▶ DIRECTION:
Quote the entire text on quantum entanglement and the classical analogy, word for word.

Quantum entanglement vs classical analogy Consider that we have two balls, one white and one black, and two distant observers A and B with closed eyes. We give the first ball to the observer A and the second ball to the observer B. The observers don't know the exact color (state) of their balls, they know only the probability of having one or another color, until they look at them (measure). If the observer A looks at his ball he will see its color, which is white, so he immediately knows the color of the second ball. Lets call this “classical entanglement”.
My question is: What is the difference between this “classical entanglement” and the quantum entanglement, for example, of two entangled electrons with opposite spins states? Can this analogy be used to explain the quantum entanglement?
 A: It is somewhat analogous, but the analogy fails because of Bell's theorem. Bell uses a similar analogy with "Bertlmann's socks", when you see one sock is white, and assuming they match, you learn the other is white instantly.
But let us say Bertlmann has three feet, and tries to wear three matching socks, but he doesn't always succeed. When we see the sock on the left foot, we know that the sock on the middle foot has a 99% probability to be matching. Suppose also that the middle foot is 99% of the time the same as the right foot.
Using these two assumptions, you can conclude that the right foot can only be different from the left foot in at most 2% of the cases. This is intuitive--- the number of cases where there is a mismatch between the left and middle plus the number of cases where there is a mismatch between middle and right is always more than the number of cases where there is a mismatch between left and right. Convince yourself of this. This is called "Bell's inequality".

▶ DATA SHOWN:

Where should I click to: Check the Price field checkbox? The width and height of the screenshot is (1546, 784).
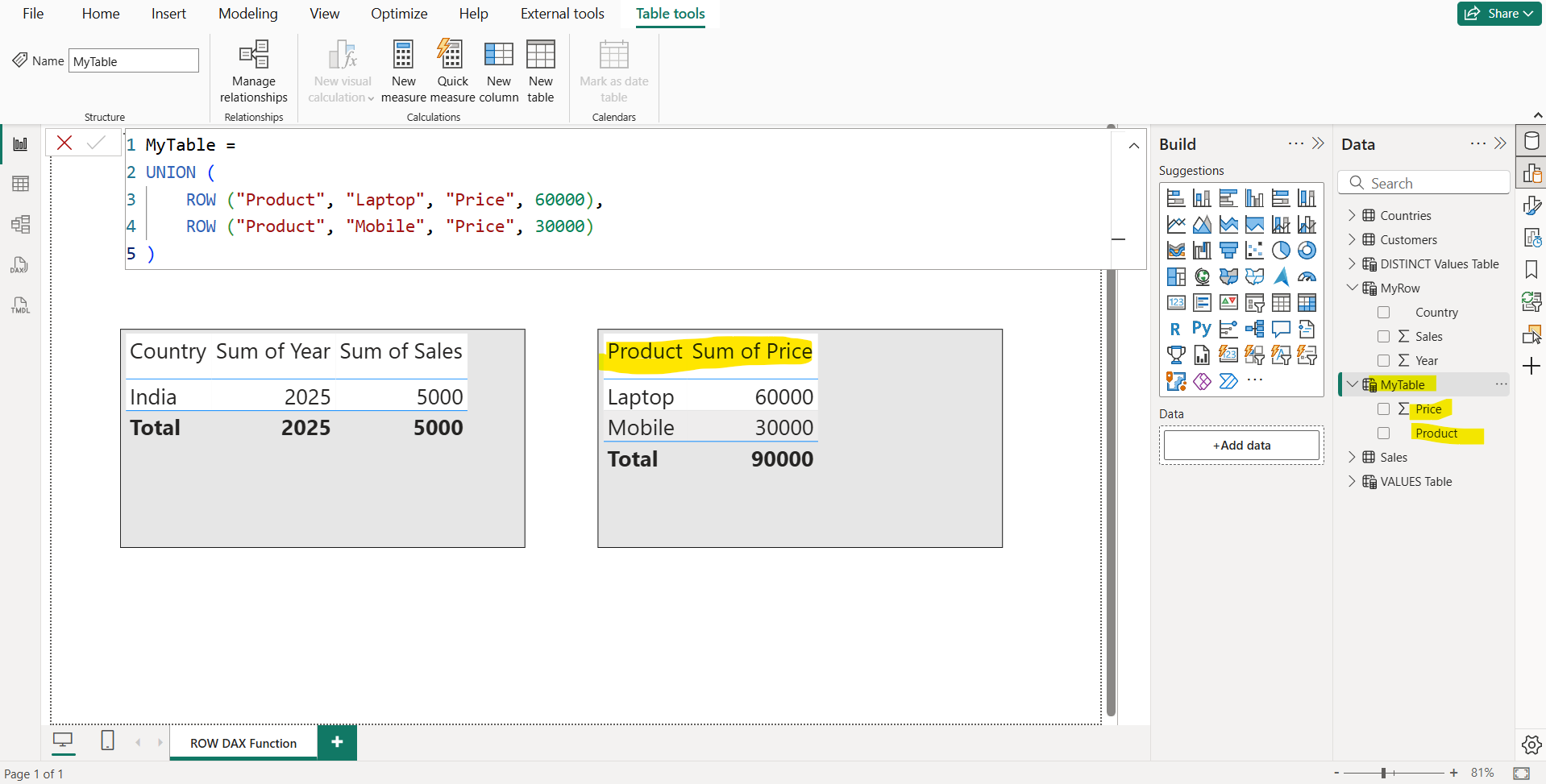[x=1384, y=409]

▶ TASK RESULT:
Quantum entanglement vs classical analogy Consider that we have two balls, one white and one black, and two distant observers A and B with closed eyes. We give the first ball to the observer A and the second ball to the observer B. The observers don't know the exact color (state) of their balls, they know only the probability of having one or another color, until they look at them (measure). If the observer A looks at his ball he will see its color, which is white, so he immediately knows the color of the second ball. Lets call this “classical entanglement”.
My question is: What is the difference between this “classical entanglement” and the quantum entanglement, for example, of two entangled electrons with opposite spins states? Can this analogy be used to explain the quantum entanglement?
 A: It is somewhat analogous, but the analogy fails because of Bell's theorem. Bell uses a similar analogy with "Bertlmann's socks", when you see one sock is white, and assuming they match, you learn the other is white instantly.
But let us say Bertlmann has three feet, and tries to wear three matching socks, but he doesn't always succeed. When we see the sock on the left foot, we know that the sock on the middle foot has a 99% probability to be matching. Suppose also that the middle foot is 99% of the time the same as the right foot.
Using these two assumptions, you can conclude that the right foot can only be different from the left foot in at most 2% of the cases. This is intuitive--- the number of cases where there is a mismatch between the left and middle plus the number of cases where there is a mismatch between middle and right is always more than the number of cases where there is a mismatch between left and right. Convince yourself of this. This is called "Bell's inequality".